- [Directive]: Add 73 to every coordinate value in the answers for the rows, starting with the row that contains "How do I perform: Add" and going on through the end of the rows, and write those rows out again in full. Keep all other wording and numbers as they are, and leave the pictures out.

== Record excerpts ==

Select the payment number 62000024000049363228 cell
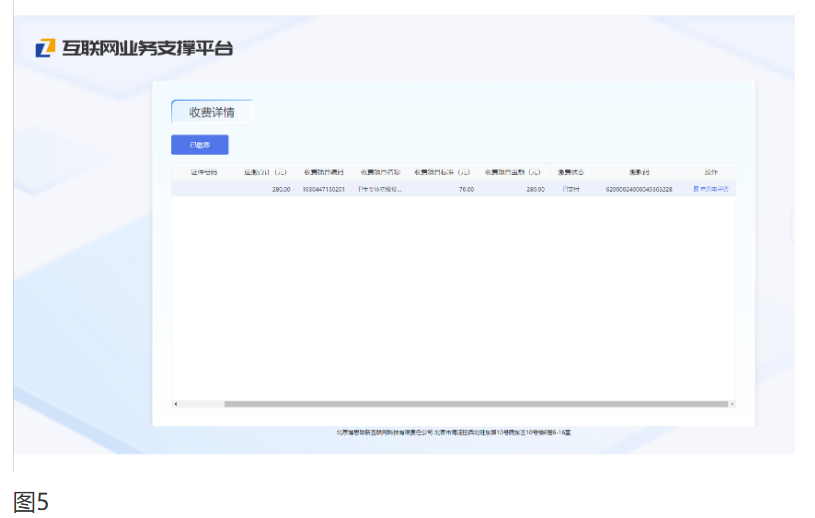Viewport: 815px width, 518px height. pos(639,189)
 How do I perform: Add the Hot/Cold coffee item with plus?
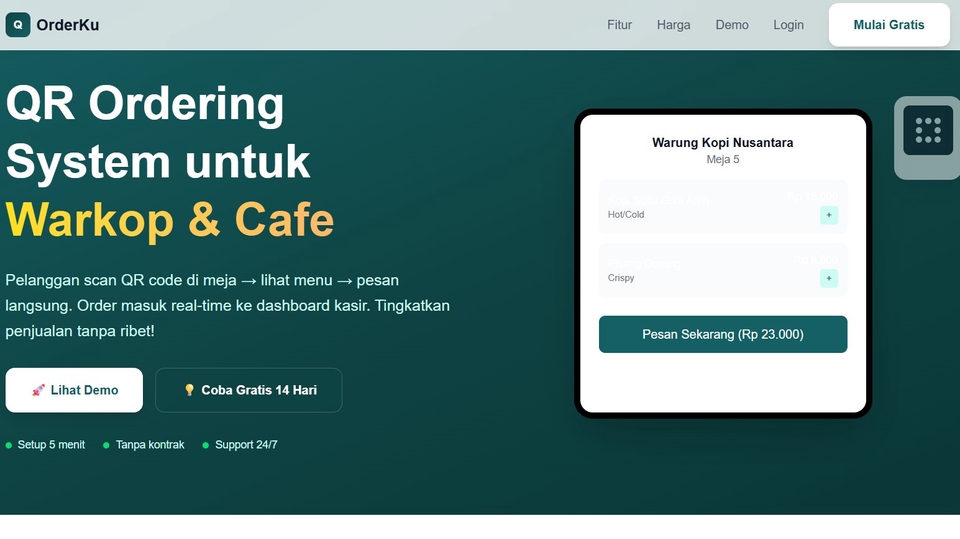[x=828, y=215]
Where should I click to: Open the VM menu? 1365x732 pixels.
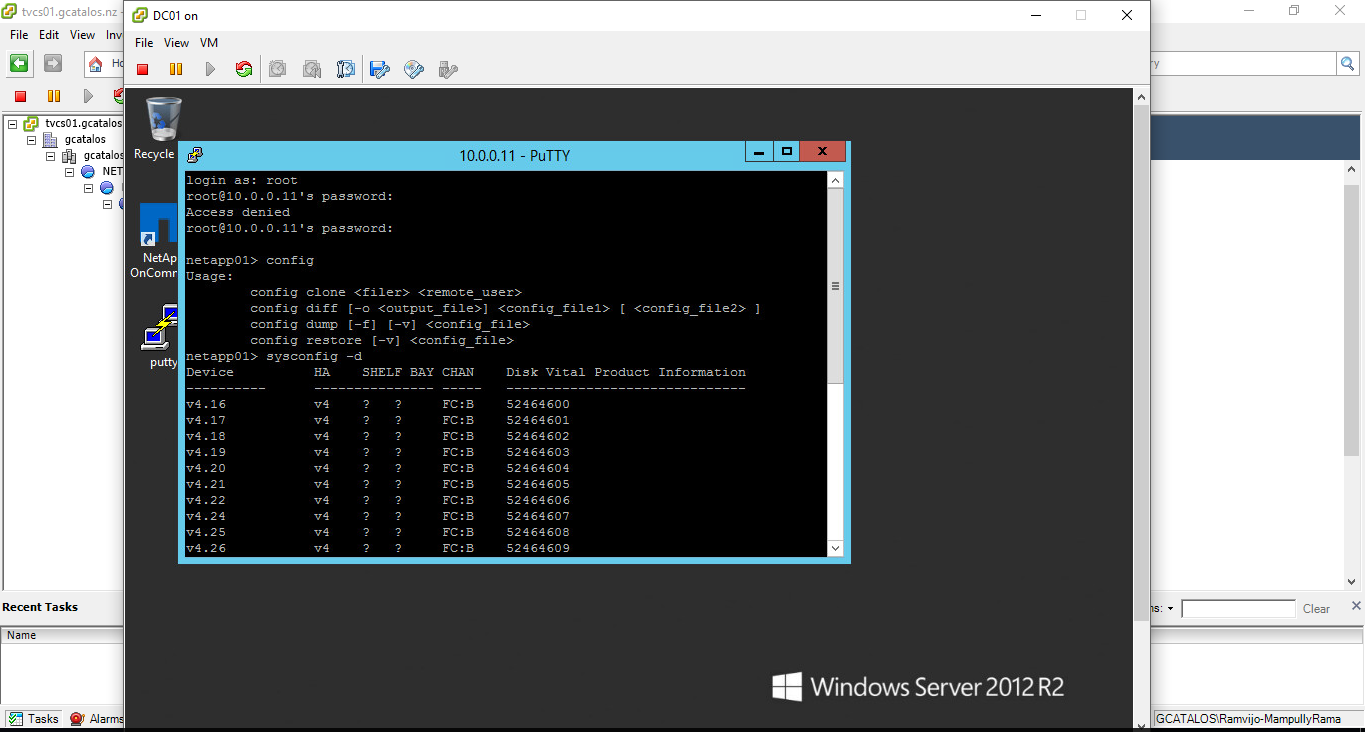pyautogui.click(x=209, y=43)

===

- [Response]:
 How do I perform: Add the Hot/Cold coffee item with plus?
[x=901, y=288]
Where should I click to: Open the VM menu? 1365x732 pixels.
pyautogui.click(x=282, y=116)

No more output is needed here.